Nombres aléatoires et réseaux décentralisés : applications pratiques

introduction

« La génération de nombres aléatoires est trop importante pour être laissée au hasard. »
Robert Cavé, 1970

Cet article est consacré à l'application pratique de solutions utilisant la génération collective de nombres aléatoires dans un environnement non fiable. En bref, comment et pourquoi le hasard est utilisé dans les blockchains, et un peu sur la façon de distinguer le « bon » hasard du « mauvais ». Générer un nombre véritablement aléatoire est un problème extrêmement difficile, même sur un seul ordinateur, et a longtemps été étudié par les cryptographes. Eh bien, dans les réseaux décentralisés, la génération de nombres aléatoires est encore plus complexe et importante.

C'est dans les réseaux où les participants ne se font pas confiance que la capacité de générer un nombre aléatoire indiscutable nous permet de résoudre efficacement de nombreux problèmes critiques et d'améliorer considérablement les systèmes existants. De plus, les jeux de hasard et les loteries ne sont pas ici l’objectif numéro un, comme cela peut paraître au premier abord au lecteur inexpérimenté.

Génération de nombres aléatoires

Les ordinateurs ne peuvent pas générer eux-mêmes des nombres aléatoires ; ils ont besoin d’une aide extérieure pour ce faire. L'ordinateur peut obtenir des valeurs aléatoires, par exemple à partir des mouvements de la souris, de la quantité de mémoire utilisée, des courants vagabonds sur les broches du processeur et de nombreuses autres sources appelées sources d'entropie.
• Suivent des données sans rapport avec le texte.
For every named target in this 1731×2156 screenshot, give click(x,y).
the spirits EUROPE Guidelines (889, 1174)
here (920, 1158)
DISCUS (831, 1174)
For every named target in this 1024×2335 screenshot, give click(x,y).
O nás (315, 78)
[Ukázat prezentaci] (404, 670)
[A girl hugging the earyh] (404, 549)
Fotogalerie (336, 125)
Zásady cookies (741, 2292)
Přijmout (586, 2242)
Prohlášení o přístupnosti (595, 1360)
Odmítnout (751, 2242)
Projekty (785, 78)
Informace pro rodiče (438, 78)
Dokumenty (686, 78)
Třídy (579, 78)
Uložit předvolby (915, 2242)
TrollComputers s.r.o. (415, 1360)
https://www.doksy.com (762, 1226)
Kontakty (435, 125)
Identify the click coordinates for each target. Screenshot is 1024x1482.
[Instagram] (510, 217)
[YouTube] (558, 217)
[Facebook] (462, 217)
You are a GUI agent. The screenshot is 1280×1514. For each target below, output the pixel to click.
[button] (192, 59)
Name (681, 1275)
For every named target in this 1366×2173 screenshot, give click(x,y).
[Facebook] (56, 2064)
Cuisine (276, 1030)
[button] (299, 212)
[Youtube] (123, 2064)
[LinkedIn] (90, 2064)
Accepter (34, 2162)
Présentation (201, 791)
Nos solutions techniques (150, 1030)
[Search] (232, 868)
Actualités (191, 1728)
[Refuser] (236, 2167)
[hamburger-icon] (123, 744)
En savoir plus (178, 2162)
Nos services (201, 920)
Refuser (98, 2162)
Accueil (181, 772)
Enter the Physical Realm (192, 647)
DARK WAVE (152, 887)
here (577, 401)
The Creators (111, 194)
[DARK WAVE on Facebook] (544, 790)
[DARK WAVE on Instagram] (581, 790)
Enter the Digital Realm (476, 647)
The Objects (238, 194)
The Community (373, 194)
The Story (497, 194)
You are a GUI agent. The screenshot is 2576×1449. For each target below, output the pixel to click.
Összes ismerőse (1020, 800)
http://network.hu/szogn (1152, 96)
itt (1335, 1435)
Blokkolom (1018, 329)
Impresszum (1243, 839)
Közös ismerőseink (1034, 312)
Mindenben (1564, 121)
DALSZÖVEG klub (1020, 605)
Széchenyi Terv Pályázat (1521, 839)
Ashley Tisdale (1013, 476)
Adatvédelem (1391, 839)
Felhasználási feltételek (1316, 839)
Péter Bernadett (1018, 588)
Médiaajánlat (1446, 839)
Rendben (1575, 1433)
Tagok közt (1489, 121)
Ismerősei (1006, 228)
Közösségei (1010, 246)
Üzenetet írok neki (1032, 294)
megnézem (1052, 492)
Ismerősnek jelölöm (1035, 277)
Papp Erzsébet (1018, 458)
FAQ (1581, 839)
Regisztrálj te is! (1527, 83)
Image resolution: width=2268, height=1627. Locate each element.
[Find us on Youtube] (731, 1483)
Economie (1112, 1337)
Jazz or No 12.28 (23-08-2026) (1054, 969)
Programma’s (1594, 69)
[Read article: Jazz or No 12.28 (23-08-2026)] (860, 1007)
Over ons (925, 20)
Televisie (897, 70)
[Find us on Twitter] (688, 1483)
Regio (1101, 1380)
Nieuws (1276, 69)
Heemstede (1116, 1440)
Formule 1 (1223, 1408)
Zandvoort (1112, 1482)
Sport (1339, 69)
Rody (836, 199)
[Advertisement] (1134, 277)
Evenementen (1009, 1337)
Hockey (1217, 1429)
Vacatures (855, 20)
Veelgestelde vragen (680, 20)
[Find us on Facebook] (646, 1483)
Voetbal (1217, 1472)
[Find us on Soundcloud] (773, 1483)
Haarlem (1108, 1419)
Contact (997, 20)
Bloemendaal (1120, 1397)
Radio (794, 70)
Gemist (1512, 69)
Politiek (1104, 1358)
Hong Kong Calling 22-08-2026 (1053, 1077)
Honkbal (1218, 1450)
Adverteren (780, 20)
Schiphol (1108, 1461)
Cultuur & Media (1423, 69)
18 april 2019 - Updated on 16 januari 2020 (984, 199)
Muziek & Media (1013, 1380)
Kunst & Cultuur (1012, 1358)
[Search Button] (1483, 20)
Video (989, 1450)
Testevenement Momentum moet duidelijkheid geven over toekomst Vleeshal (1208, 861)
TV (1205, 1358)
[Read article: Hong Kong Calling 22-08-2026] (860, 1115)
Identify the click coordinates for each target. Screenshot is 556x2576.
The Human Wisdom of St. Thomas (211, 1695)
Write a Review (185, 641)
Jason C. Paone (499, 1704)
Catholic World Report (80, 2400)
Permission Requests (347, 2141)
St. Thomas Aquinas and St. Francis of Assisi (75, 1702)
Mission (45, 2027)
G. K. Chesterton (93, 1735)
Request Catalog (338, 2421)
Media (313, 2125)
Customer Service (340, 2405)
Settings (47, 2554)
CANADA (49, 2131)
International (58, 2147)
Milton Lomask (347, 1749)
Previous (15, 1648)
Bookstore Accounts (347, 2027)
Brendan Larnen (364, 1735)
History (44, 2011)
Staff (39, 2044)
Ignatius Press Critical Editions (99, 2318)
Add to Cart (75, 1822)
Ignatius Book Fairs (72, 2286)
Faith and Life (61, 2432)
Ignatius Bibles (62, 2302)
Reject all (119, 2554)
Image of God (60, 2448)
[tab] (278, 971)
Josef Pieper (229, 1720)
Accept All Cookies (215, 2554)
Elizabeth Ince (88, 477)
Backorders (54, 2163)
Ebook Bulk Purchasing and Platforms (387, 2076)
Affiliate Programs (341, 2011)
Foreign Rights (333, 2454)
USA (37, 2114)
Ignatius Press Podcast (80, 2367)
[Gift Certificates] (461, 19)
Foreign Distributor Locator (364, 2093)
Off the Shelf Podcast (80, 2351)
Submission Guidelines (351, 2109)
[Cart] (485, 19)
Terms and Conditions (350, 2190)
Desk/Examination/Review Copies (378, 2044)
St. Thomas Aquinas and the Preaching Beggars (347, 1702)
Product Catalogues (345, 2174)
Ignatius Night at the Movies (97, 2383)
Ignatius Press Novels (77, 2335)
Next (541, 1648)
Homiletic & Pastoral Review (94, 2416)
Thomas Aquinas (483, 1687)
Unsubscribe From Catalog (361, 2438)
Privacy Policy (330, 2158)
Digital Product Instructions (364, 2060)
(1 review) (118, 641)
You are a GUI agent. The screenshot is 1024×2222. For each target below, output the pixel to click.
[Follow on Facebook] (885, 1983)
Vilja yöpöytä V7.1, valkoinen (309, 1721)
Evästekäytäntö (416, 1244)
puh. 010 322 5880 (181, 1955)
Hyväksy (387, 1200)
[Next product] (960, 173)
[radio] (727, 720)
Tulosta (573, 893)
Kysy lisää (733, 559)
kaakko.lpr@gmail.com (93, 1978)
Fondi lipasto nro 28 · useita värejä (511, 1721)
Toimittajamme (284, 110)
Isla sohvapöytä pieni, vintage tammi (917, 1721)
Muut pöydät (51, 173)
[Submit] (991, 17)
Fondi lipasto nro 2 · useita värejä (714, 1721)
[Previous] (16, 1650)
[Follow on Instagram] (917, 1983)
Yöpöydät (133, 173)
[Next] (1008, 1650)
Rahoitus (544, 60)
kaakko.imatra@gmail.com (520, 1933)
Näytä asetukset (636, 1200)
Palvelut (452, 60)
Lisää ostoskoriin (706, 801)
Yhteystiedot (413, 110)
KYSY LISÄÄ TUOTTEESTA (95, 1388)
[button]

Ces valeurs elles-mêmes ne sont pas complètement aléatoires, car elles se situent dans une certaine plage ou présentent un modèle de changement prévisible. Pour transformer de tels nombres en un nombre véritablement aléatoire dans une plage donnée, des cryptotransformations leur sont appliquées pour produire des valeurs pseudo-aléatoires uniformément distribuées à partir des valeurs inégalement distribuées de la source d'entropie. Les valeurs résultantes sont appelées pseudo-aléatoires car elles ne sont pas vraiment aléatoires, mais sont dérivées de manière déterministe de l'entropie. Tout bon algorithme cryptographique, lors du chiffrement de données, produit des textes chiffrés qui devraient être statistiquement impossibles à distinguer d'une séquence aléatoire. Ainsi, pour produire du caractère aléatoire, vous pouvez prendre une source d'entropie, qui ne fournit qu'une bonne répétabilité et une imprévisibilité des valeurs, même dans de petites plages, le le reste du travail consiste à disperser et à mélanger les bits. La valeur résultante sera reprise par l'algorithme de cryptage.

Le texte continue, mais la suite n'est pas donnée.